DIALOG TENTANG SHALAT TARAWEH, 23 ATAU 11 RAKA’AT?
SOAL: Ada anggapan dari segelintir orang bahwa mayoritas umat Islam shalat tarawehnya tidak sesuai dengan Sunnah, karena melakukannya dalam 20 raka’at, bukan 8 raka’at. Bagaimana tanggapan Anda?
JAWAB: Justru anggapan segelintir orang tersebut yang keliru. Sejak masa Khulafaur Rasyidin shalat taraweh dilaksanakan dalam 20 raka’at, ditambah 3 raka’at shalat witirnya.
SOAL: Mereka beranggapan bahwa dasar shalat taraweh itu 8 raka’at, ditambah 3 raka’at shalat witir adalah hadits riwayat al-Bukhari berikut ini:
عَنْ عَائِشَةَ رَضِيَ اللهُ عَنْهَا قَالَتْ: مَا كَانَ رَسُوْلُ اللهِ صَلىَّ اللهُ عَلَيْهِ وَسَلَّمَ يَزِيْدُ فِيْ رَمَضَانَ وَلاَ فِيْ غَيْرِهِ عَلىَ اِحْدَى عَشَرَةَ رَكْعَةً. رَوَاهُ الْبُخَارِيُّ
“’Aisyah radhiyallahu anha berkata: “Rasulullah shallallahu ‘alaihi wasallam tidak pernah melebihi 11 raka’at (shalat malam), baik dalam bulan Ramadhan maupun selainnya.” (HR. al-Bukhari).
Bagaimana tanggapan Anda?
JAWAB: Hadits ‘Aisyah dalam riwayat al-Bukhari di atas memang bukan dalil shalat taraweh. Coba perhatikan, Imam al-Bukhari menulis bab sebelum hadits di atas begini:
بَابُ قِيَامِ النَّبِيِّ صَلَّى اللهُ عَلَيْهِ وَسَلَّمَ بِاللَّيْلِ فِي رَمَضَانَ وَغَيْرِهِ
Bab shalat malam Nabi shallallahu ‘alaihi wa sallam pada bulan Ramadhan dan lainnya.
Dari penyajian al-Bukhari di atas, para ulama memberikan beberapa kesimpulan berikut ini:
Pertama, hadits Aisyah di atas tidak memberikan pengertian bahwa shalat melebihi 11 raka’at hukumnya tidak afdhal (tidak utama), apalagi terlarang atau bid’ah.

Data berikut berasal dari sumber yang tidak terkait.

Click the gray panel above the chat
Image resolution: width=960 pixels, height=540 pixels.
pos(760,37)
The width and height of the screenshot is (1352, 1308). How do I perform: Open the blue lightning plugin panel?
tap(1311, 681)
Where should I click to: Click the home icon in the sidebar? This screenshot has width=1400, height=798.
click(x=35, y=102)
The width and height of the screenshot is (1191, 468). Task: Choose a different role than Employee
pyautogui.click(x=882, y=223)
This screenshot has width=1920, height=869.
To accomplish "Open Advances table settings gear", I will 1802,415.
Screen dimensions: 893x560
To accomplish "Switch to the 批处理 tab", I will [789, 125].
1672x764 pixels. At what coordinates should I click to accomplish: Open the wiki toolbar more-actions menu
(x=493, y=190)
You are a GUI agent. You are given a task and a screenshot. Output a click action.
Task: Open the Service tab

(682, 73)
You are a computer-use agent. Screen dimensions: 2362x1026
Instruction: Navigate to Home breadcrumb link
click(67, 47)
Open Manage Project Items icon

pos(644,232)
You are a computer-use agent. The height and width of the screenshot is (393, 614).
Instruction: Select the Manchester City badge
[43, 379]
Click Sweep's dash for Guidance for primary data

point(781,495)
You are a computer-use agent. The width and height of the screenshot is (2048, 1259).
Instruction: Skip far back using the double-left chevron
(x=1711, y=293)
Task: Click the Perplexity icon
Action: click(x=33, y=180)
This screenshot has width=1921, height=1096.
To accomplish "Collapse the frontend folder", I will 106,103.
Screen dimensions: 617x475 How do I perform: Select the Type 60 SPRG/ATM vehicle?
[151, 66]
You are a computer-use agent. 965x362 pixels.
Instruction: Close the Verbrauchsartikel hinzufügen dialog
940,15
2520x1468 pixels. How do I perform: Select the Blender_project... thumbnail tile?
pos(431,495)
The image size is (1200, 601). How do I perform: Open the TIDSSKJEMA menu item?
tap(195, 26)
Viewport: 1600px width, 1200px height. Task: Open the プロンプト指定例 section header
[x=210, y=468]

Kedua, hadits tersebut hanya menginformasikan bahwa shalat malam Rasulullah shallallahu ‘alaihi wasallam tidak pernah lebih dari 11 raka’at, baik ketika bulan Ramadhan maupun di luarnya.
Ketiga, informasi bahwa shalat malam Rasulullah shallallahu ‘alaihi wasallam tidak pernah lebih dari 11 hanya berdasarkan sepengetahuan Aisyah radhiyallahu ‘anha.
SOAL: Apakah ada bukti riwayat lain bahwa shalat malam Rasulullah shallallahu ‘alaihi wasallam lebih dari 11 raka’at?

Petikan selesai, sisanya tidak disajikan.